Saturday, March 11, 2017
Day 16: Saturday and its Waffles
Yum! Yum! I could not wait to make waffles. The second day of class we had tasted the Cashew-Date waffles. I was finally able to locate raw cashews, so this morning made the waffles. Phil repeated several times how good they were. A green light breakfast, but next time I need to have more fruit or at least a small smoothy to prevent us from eating too many waffles.
Lunch: Phil had a ham sandwich. He finished the ham lunch meat. Yippee. I am going to leave his lunch alone, but will only be purchasing real meat, rather than processed meat (ham, bologna, salami). He is just going to have to learn to like sliced turkey. Also, because of the hearty breakfast, he only had one sandwich. :-) The same hearty breakfast kept me from being hungry to eat lunch. So...I ate potato chips. :-(
Unfortunately, we fell off the wagon. I purchased a bag of potato chips while shopping hungry at Costco; always a bad, bad move.

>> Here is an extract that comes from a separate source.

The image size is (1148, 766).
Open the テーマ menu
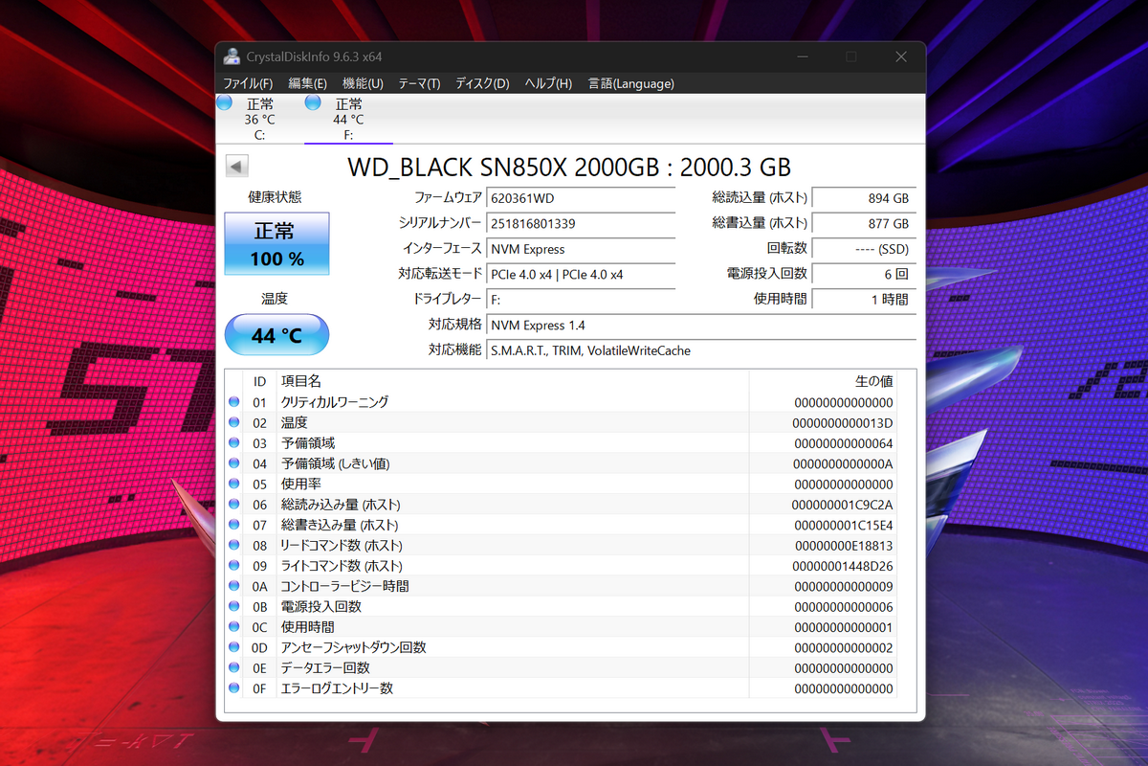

Life being what it is, its hard to manage time during the day and add cooking vegan meals into an already full routine. Preparing healthy, tasty meals is time consuming; so different from tossing a frozen pizza in the oven and tossing a salad. Grains and beans have to be cooked. Vegetables and fruits have to be in the fridge, house, or garden. It is challenging. I had a busy afternoon, visiting my mother-in-law, Emily, working on OHAS stuff, and stopping to make some cookies for Emily and Phil. After a week that caught me driving into town every day and working hard on non profit and financial stuff while at home, I gave in to the smells and bought a rotisserie chicken. I know it is nowhere close to the vegan end I aim for, but it is on the yellow food list and I chose to make the rest of the meal vegan. Roasted red potatoes and broccoli.
I see it now, the go to meal. Salad with nuts and beans, roasted red potatoes and roasted vegetables. The roasting recipe I found in from Plant to Plate, was one we tasted a in class as a breakfast dish. Keep that in mind. You can make a large batch, have some for supper, and reheat the rest for breakfast paired with scrambled tofu, Soyriso, or even eggs.
I did make cookies today, first sweet snack we have had in days. Vanishing Oatmeal cookies with chocolate chips and walnuts. To justify, we all need a little sweet diversion every once in a while. Long ago, I realized it was better to make our sweet treats in order to better control what is in them. I generally make my cookies with half whole wheat flour, cut butter in half and exchange canola oil, and cut sugar by 1/2 to 3/4. I like to make oatmeal cookies as they add lots of relatively low glycemic rolled oats. I also add walnuts, a healthy nut.